There’s a saying that if you aren’t moving forward, then you’re falling behind. Never has this been more true than in agriculture today. But something else is equally true. It’s that more farmers are keeping up with this need for change by dedicating time and effort to cutting-edge studies on leadership.
For 46-year-old Kelly Dobson, it meant enrolling in a graduate degree in leadership development from Royal Roads University in Victoria, B.C., despite the demands of his 4,100-acre farm near Fairfax, Man., where he grows grains, oilseeds and confectionery sunflowers.
Dobson now sees his decision as a sort of foundation for how he is able to lead and manage his farm. “At the end of the day, I chose to study leadership over an MBA,” Dobson explains.

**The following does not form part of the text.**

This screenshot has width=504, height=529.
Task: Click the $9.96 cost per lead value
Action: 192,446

Partly that was because he had been careful to observe more executives in other companies, and he could see how crucial leadership could prove for business success. Partly too, it was because as a farmer, he could hire accountants, lawyers, agronomists and others to source the advice needed to manage diverse aspects of his farm, “but you can’t contract out leadership.”

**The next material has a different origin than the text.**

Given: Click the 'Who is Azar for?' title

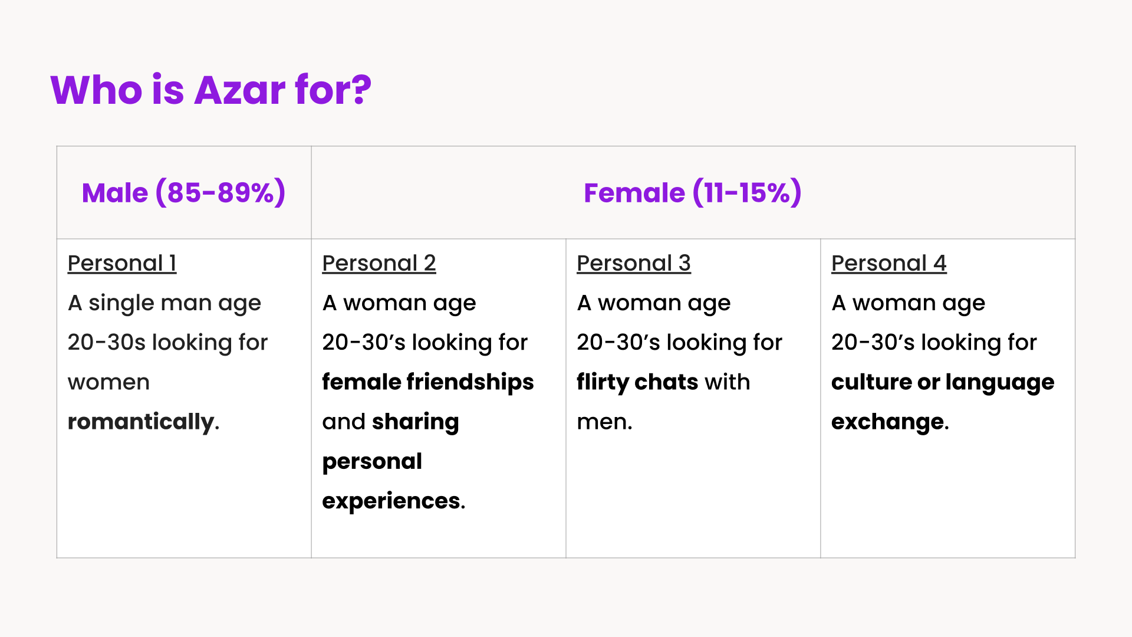Looking at the screenshot, I should point(211,90).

Dobson says that today, he lools back and recognizes he had actually been hampered by shortcomings in his old business leadership, a key one being that he had felt that running a farm successfully really boiled down to financial management, marketing and operations.
Today, when he thinks of that management style, he sums it up as thinking that, “All problems can be solved by lifting the lid of your laptop.”
Now, he considers that short sighted, addressing only half of the challenge.
Not to put too fine a point on it, the more he has learned about modern, scientific research into leadership, and the more he has seen how it can drive organization performance, the more he realized that there’s a danger if he as a farmer doesn’t keep up.
“The attitude was that if you give orders, that makes you a leader,” Dobson says. “That isn’t going to get us where we have to go.
“The goalposts in agriculture keep moving, and the human part of it — the emotional intelligence and the things that we never talk about — they’re all going to be crucially important.”
The Royal Roads program covers a wide swath from systems thinking and organization design to specific, hands-on discussion of team building, communication, and how to manage change. To do that, the program does requires significant investment. It takes two years, and although it is designed for working professionals, it still demands two residency periods, plus $23,000 tuition.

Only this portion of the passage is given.